E foi no bairro, Jardim dos Estados, que ele se estabeleceu e tornou-se parte da história da cidade. Foi onde construiu a sua “lendária” casa de esquina com a Manoel Inácio de Souza , na rua Espírito Santo, há mais de quarenta anos, fruto de seu próprio mérito e trabalho. Seu Sater , sempre detentor de uma sabedoria impar era um “gentleman” e cidadão de prosa muito boa. A sua casa abriga até hoje sua família e amigos e foi onde ele e dona Nair criaram os quatro filhos Almir, Rodrigo, Cibele e a Gisele.
Sua amada esposa dona Nair, formava o par perfeito, pois ela sempre foi como ele, uma anfitriã muito querida. Comercialino, gostava de futebol e pescaria e conta o filho Almir que sempre que combinavam de ir pescar, não dava outra. Caia um toró daqueles e seu Sater se divertia muito com a chuvarada, em seus dias de inesquecíveis pescarias no pantanal. Ainda hoje quando passo em frente a casa de seu Sater e da dona Nair só boas recordações me vem à memória.
Na década de 80 quando vim trabalhar na TV Morena, sua família foi das primeiras a me acolherem em Campo Grande. A amizade sincera, só fez aumentar, pois dona Márcia, minha esposa, já era amiga da família e a conheci com Almir e a irmã Gisele, tornando nossos laços de admiração ainda maiores.
Era um tempo outro em que conheci seu Sater e bem antes dos filhos e de seu neto, ficarem famosos. Naquela época muitas histórias de vida e convivência já haviam tornado inesquecíveis. Uma que nunca me saiu da cabeça, foi quando o Paulo Simões montou um time de futebol, com artistas e alguns jornalistas, inclusive este narrador.

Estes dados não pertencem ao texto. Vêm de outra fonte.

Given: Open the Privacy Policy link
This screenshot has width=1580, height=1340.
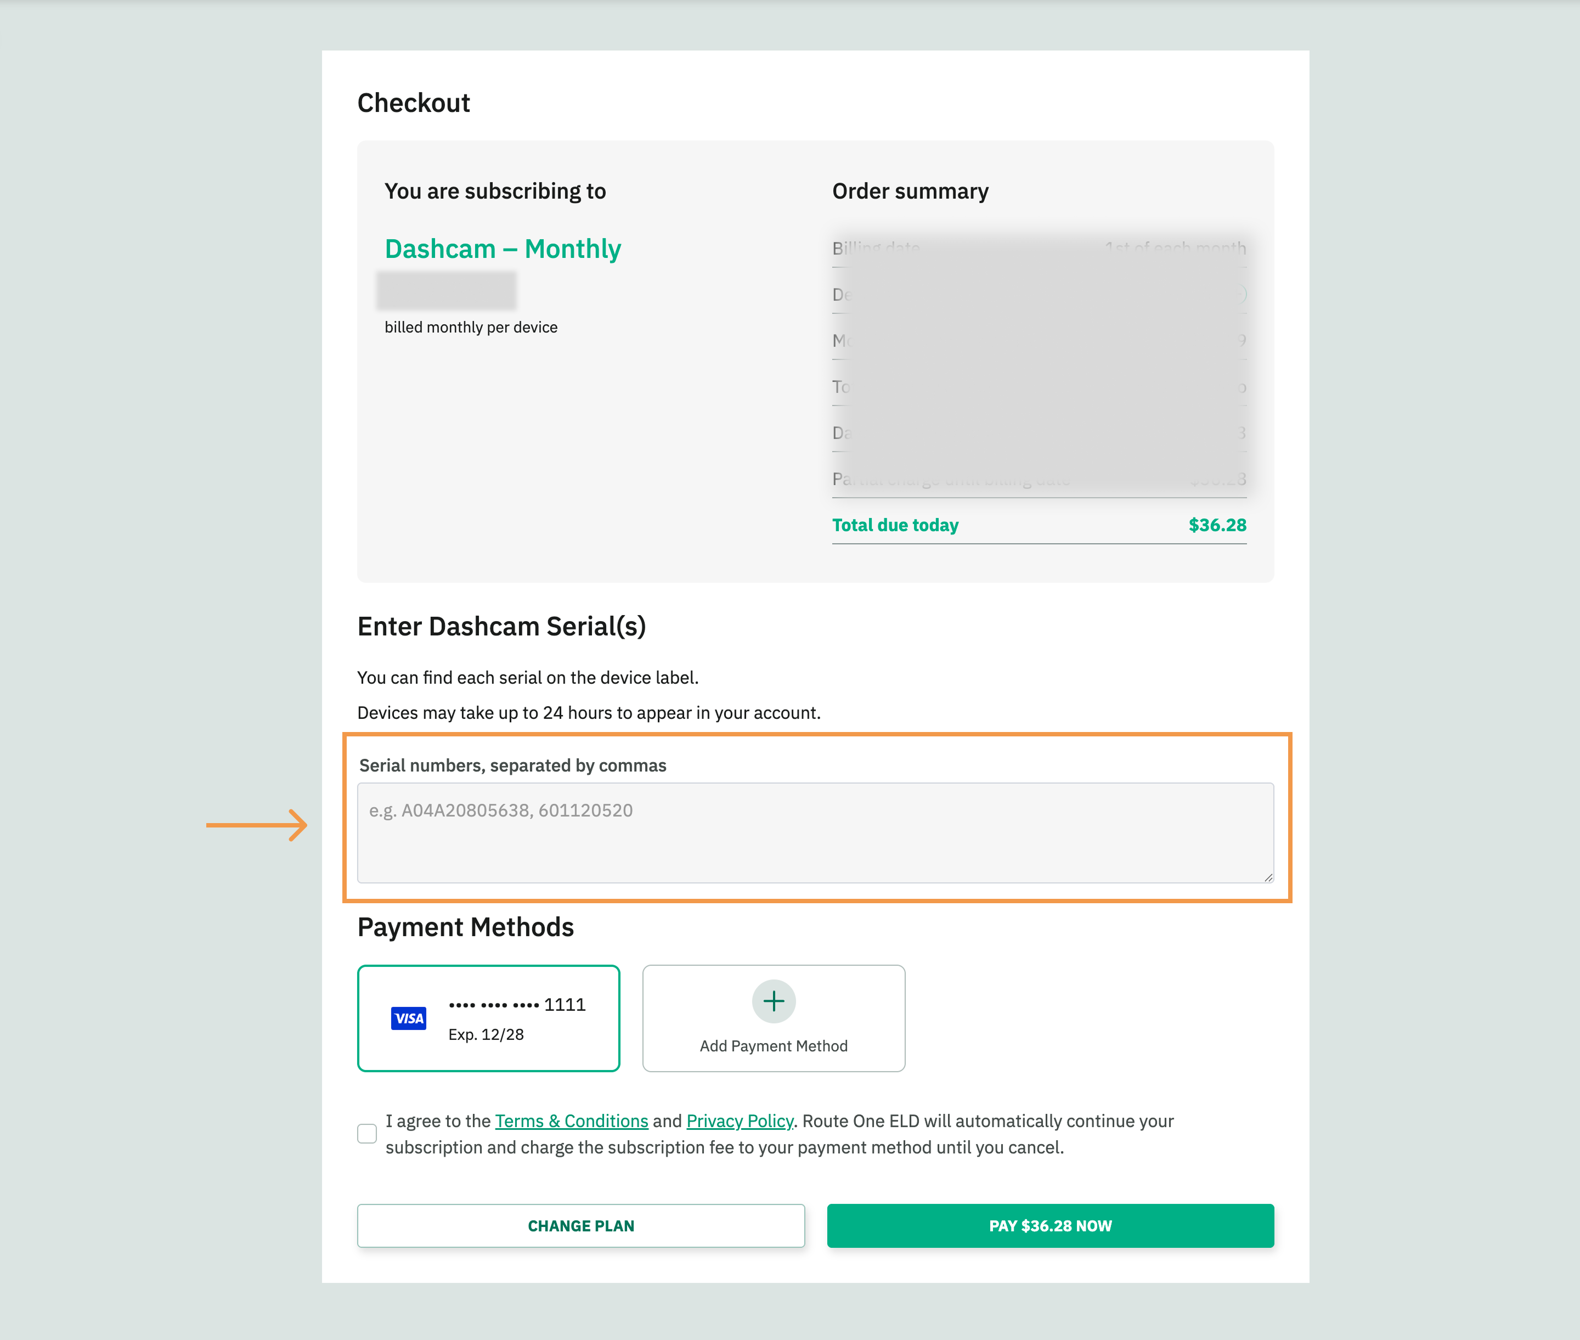Looking at the screenshot, I should click(x=739, y=1120).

Colocou o nome de Harmonia EC e convidou ninguém menos que o seu Sater para ser o técnico de nosso time. Pois bem, lembro como se fosse hoje, o seu Sater meio que desconfiado daquele “plantel de bon vivants”, metidos a jogadores de bola e que só queriam saber de festa e tocar violão. Mesmo assim, resolveu assumir o comando do Harmonia EC, embora num primeiro instante lembro ele olhando meio desanimado.
Era missão difícil a de técnico de um time como o Harmonia EC, onde os jogadores além de músicos, poetas e loucos, eram todos voluntários e amantes do esporte.
Mas seu Sater fez sucesso comandando o time com seu bom humor, superando todos os obstáculos do time.
Almir na meia-esquerda, dava mostras abundantes de verdadeiro craque. Tal qual já orquestrava a sua viola, a bola lhe saia dos pés e alcançava sempre o alvo. Parecia fazer com os pés o que já fazia com suas talentosas mãos no “toque ” e acordes de sua viola.
Os maledicentes comentários sobre a trupe de jogadores se transformavam em aplausos. Na verdade, a maioria dos torcedores que acompanhava os jogos do Harmonia EC eram torcedoras. Faziam por causa do Almir, do Celito, do Paulo Simões (nosso ponta direita) entre outros “galãs” das torcedoras/fãs.
Foram tempos de emoção e boa diversão. Aos sábados ou domingos, com o Harmonia EC, quase sempre vencendo. Tive a felicidade de participar, como jogador, desse amado time, fazendo ala com Almir, o Rodrigo, o Marcão, o Carlão, o Zé Gomes, o Miguelzinho, o Índio (um lateral e tanto), a família Espindola (Celito, Geraldo, Jerry, Gilson), o Gaucho na zaga, o Valmir, o Guilherme Rondon, entre outros músicos. Não me esqueço da vibração do seu Sater, numa partida no Morenão, num golaço que marcamos. O
Almir dominou a bola no meio, lançou bonito na esquerda para o Paulinho (deslocado) e acompanhou a jogada. A bola sobrou no seu pé dentro da área, sem marcação. Ele chutou com firmeza, no angulo!! Fez 1 a 0 para o Harmonia EC.
Surpreendemos o time da Imprensa, comandado pelo Arthur Mario, tido como o favorito.
São histórias como essas que me peguei lembrando, olhando-o, na capela, pela ultima vez, até seus filhos chegarem.
Enfim, conversei literalmente com ele, que apenas se mantinha sereno, imóvel, inanimado. Mas de tão sereno, tive a impressão de que seu Sater, partiu feliz e tranqüilo e com a certeza de que cumpriu a sua missão.
E talvez como desejasse... num dia chuvoso, como nos dias que ele mais gostava. A natureza se despediu dele também fazendo a sua homenagem.